KELLY MCEVERS, HOST:
We're going to take a look now at the next steps in the dispute between Apple and the Justice Department. The two had been fighting over access to the locked iPhone of one of the San Bernardino shooters. The dramatic, very public standoff came to a pretty un-dramatic end yesterday when the Justice Department said they didn't need Apple's help after all.
In a moment, we're going to get reaction from the cofounder of a tech company that supported Apple. First we've got NPR tech blogger Alina Selyukh on the line. Hi, Alina.
ALINA SELYUKH, BYLINE: Hello.
MCEVERS: So a month ago, the FBI said that only Apple could help unlock this iPhone. And now they're saying that's not true. They've figured out another way. How did all of this happen?

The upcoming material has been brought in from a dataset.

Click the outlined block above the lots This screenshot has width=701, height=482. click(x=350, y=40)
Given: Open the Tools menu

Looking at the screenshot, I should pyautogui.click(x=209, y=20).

SELYUKH: What they say played a key role is this is worldwide attention to the case. Previously they said they'd kind of talked to everybody they could and arrived at the conclusion that Apple writing special software was the only surefire way to crack the pass code on this iPhone.
But then this undisclosed third-party came in and proposed an undisclosed method that didn't rely on Apple's help. And now the FBI says they have tested the technique, and more so, the technique has worked. A they did get the information off this iPhone.
MCEVERS: So in the end, I mean, neither Apple nor the FBI really come out looking very good here.
SELYUKH: In essence, the FBI's expertise has come under question. People are saying, how come the FBI didn't know that this tactic existed out there? Why didn't they find this solution before they went to court? And versely (ph), with Apple, you've got a lot of questions about the security of the iPhones.
SELYUKH: How come they did know themselves that this technique existed that could undermine the security features on this phone?
MCEVERS: So does this mean now that the FBI can unlock any iPhone?
SELYUKH: It really entirely depends on how they unlock this particular phone. There are theories, and practically, there are two ways they could have done it.
One of them would mean that they tinkered with the hardware of the phone, meaning they went inside and messed with - I don't know - a memory chip on the inside. That kind of technique could be applied to the older version of iPhones. In this case, this was a 5c, which is an older generation.
And then there's the software approach where they might be exploiting some kind of obscure flaw in the software, which is a higher level of vulnerability, and security researchers say that it could potentially be applied to a much broader group of iPhones, including the newer ones. We don't know which of these two the FBI's using, and we may never find out because there's nothing legally requiring the government to ever disclose this tool.
MCEVERS: So what does this mean in terms of legal precedent going forward - anything?
SELYUKH: That's probably one of the biggest takeaways about this case - is that the major stake in this case was whether the government could compel an unwilling third party to cooperate in a criminal investigation. And we come out with no case law, no path forward that has been drafted by a court for future disputes.
And a lot of observers do expect that this will get replayed whether with Apple or another encrypted messaging company. We will see another replay of this kind of debate about governments access to encrypted information and compelling a tech company to help them get that access in the future.
MCEVERS: That's NPR tech blogger Alina Selyukh. Thank you.